An
original cooperative photoredox catalytic system, [RuII(trpy)(bpy)(H2O)][3,3′-Co(1,2-C2B9H11)2]2 (C4;
trpy = terpyridine and bpy = bipyridine), has been synthesized. In
this system, the photoredox metallacarborane catalyst [3,3′-Co(1,2-C2B9H11)2]− ([1]−
) and the oxidation catalyst
[RuII(trpy)(bpy)(H2O)]2+ (C2′) are linked by noncovalent interactions and not through covalent
bonds. The noncovalent interactions to a large degree persist even
after water dissolution. This represents a step ahead in cooperativity
avoiding costly covalent bonding. Recrystallization of C4 in acetonitrile leads to the substitution of water by the acetonitrile
ligand and the formation of complex [RuII(trpy)(bpy)(CH3CN)][3,3′-Co(1,2-C2B9H11)2]2 (C5), structurally characterized.
A significant electronic coupling between C2′ and [1]−
was first sensed in electrochemical
studies in water. The CoIV/III redox couple in water differed
by 170 mV when [1]−
had Na+ as a cation versus when the ruthenium complex was the cation. This
cooperative system leads to an efficient catalyst for the photooxidation
of alcohols in water, through a proton-coupled electron-transfer process.

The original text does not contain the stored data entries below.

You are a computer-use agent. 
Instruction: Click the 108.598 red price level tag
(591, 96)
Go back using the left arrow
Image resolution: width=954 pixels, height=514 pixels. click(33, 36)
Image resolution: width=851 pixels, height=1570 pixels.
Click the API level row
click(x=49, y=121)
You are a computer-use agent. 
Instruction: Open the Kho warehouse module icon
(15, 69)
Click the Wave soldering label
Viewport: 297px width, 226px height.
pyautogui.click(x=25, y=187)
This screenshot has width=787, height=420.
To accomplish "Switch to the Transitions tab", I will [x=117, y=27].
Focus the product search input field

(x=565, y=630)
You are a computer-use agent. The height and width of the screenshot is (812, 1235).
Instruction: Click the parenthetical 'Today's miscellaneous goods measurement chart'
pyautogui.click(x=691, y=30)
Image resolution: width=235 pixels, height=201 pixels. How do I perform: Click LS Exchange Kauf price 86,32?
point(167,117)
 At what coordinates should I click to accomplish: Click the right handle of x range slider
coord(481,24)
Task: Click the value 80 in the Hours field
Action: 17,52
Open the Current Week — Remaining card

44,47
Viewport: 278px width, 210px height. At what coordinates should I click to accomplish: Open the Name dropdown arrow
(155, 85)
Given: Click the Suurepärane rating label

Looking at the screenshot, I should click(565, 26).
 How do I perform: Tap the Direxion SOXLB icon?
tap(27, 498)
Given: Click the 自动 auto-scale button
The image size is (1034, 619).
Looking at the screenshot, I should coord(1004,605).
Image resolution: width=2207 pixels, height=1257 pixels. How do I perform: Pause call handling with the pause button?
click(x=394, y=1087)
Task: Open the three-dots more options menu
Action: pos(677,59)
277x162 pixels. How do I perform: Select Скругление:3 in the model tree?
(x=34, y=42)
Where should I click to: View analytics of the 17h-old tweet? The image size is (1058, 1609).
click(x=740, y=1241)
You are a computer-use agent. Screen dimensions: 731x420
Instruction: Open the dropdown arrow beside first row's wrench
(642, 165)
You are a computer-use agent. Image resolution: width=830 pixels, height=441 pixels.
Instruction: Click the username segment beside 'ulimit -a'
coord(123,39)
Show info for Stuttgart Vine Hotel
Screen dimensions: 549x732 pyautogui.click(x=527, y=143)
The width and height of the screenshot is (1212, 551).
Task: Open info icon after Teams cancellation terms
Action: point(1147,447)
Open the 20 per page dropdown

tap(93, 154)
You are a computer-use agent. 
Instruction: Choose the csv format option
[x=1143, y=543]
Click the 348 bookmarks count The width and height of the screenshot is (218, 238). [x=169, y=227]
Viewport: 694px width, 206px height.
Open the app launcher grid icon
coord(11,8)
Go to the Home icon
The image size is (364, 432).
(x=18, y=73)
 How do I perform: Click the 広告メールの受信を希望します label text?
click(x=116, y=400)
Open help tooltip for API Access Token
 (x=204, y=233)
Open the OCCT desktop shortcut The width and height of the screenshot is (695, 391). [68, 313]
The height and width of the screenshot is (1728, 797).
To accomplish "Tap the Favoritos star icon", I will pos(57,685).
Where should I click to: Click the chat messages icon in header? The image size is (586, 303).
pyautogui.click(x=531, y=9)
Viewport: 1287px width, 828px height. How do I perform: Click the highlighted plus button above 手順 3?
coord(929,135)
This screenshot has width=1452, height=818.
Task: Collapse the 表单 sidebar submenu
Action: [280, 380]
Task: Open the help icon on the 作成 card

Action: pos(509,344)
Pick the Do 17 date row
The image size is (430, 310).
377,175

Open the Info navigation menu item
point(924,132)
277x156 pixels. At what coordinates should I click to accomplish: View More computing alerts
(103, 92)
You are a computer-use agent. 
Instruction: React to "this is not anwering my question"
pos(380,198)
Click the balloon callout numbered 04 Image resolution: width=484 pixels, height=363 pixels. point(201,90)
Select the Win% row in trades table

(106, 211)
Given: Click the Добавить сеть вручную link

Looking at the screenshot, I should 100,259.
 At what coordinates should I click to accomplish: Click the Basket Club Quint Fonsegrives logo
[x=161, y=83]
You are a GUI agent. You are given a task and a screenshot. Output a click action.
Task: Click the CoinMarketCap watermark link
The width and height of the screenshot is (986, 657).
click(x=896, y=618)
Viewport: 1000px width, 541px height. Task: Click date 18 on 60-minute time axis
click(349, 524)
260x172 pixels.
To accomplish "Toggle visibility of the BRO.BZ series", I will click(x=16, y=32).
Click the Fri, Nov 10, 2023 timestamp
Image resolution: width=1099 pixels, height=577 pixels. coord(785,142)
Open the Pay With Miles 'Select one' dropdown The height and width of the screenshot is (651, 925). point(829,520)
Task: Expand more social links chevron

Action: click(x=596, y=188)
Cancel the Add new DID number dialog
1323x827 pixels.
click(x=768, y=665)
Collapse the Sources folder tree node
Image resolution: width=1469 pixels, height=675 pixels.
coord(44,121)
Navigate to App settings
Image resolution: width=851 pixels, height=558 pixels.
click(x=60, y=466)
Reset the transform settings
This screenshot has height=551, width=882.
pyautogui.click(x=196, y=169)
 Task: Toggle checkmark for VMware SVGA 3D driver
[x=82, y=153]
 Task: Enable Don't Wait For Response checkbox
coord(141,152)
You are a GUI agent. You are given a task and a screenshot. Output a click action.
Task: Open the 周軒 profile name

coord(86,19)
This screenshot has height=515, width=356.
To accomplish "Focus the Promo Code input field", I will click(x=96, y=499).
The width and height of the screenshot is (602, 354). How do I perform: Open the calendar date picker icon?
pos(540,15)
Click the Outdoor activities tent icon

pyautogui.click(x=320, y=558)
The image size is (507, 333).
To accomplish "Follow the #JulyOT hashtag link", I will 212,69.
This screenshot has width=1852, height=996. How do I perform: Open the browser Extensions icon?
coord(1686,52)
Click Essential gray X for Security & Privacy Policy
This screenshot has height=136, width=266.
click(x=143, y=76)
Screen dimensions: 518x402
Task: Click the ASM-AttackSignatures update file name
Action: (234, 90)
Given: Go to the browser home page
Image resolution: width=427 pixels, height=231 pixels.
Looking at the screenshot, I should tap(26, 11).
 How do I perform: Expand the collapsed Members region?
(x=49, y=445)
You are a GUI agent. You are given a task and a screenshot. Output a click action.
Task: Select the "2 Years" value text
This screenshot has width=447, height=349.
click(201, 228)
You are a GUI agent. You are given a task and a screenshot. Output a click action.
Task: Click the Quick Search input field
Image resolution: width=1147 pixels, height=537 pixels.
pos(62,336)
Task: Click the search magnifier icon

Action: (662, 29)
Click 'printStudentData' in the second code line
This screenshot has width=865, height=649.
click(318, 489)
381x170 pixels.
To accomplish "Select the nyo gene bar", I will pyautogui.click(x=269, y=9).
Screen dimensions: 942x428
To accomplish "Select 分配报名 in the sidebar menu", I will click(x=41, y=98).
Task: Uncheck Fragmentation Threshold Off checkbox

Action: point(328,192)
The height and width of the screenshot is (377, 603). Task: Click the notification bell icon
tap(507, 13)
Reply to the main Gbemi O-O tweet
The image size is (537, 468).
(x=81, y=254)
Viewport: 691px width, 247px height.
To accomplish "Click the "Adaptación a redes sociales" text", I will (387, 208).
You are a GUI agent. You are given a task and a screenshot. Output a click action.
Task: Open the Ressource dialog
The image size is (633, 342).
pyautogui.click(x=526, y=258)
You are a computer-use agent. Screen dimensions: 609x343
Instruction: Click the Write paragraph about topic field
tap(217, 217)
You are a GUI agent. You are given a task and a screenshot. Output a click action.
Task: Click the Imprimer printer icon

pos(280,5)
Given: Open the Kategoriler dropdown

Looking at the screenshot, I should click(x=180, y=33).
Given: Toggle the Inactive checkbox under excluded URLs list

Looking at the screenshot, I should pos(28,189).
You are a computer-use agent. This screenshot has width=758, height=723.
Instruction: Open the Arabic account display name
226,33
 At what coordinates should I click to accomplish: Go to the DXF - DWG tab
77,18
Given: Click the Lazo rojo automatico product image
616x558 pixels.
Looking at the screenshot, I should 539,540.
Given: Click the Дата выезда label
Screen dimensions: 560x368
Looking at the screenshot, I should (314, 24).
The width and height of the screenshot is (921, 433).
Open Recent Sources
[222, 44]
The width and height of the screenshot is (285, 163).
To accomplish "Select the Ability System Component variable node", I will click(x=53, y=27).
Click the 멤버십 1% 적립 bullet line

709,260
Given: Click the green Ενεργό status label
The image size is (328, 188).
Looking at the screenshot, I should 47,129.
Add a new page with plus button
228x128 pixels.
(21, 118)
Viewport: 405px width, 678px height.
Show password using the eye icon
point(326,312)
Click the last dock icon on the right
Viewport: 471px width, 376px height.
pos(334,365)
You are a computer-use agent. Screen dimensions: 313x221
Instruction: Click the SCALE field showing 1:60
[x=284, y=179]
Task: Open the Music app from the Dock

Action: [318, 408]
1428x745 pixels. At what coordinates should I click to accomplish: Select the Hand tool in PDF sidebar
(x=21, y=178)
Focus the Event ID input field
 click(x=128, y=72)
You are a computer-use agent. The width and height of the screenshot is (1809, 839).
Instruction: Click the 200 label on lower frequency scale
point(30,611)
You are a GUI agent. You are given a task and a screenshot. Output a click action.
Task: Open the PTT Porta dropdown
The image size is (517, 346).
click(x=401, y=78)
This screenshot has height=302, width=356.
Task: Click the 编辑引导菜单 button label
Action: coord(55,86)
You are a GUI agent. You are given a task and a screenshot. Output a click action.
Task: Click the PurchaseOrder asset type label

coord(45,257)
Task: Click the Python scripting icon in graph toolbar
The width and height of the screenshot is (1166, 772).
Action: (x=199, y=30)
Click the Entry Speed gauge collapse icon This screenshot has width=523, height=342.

We have highlighted the capacity of C4 to perform as
an excellent cooperative photoredox catalyst in the photooxidation
of alcohols in water at room temperature under UV irradiation, using
0.005 mol % catalyst. A high turnover number (TON = 20000) has been
observed. The hybrid system C4 displays a better catalytic
performance than the separated
mixtures of C2′ and Na[1], with the
same concentrations and ratios of Ru/Co, proving the history relevance
of the photocatalyst. Cooperative systems with this type of interaction
have not been described and represent a step forward in getting cooperativity
avoiding costly covalent bonding. A possible mechanism has been proposed.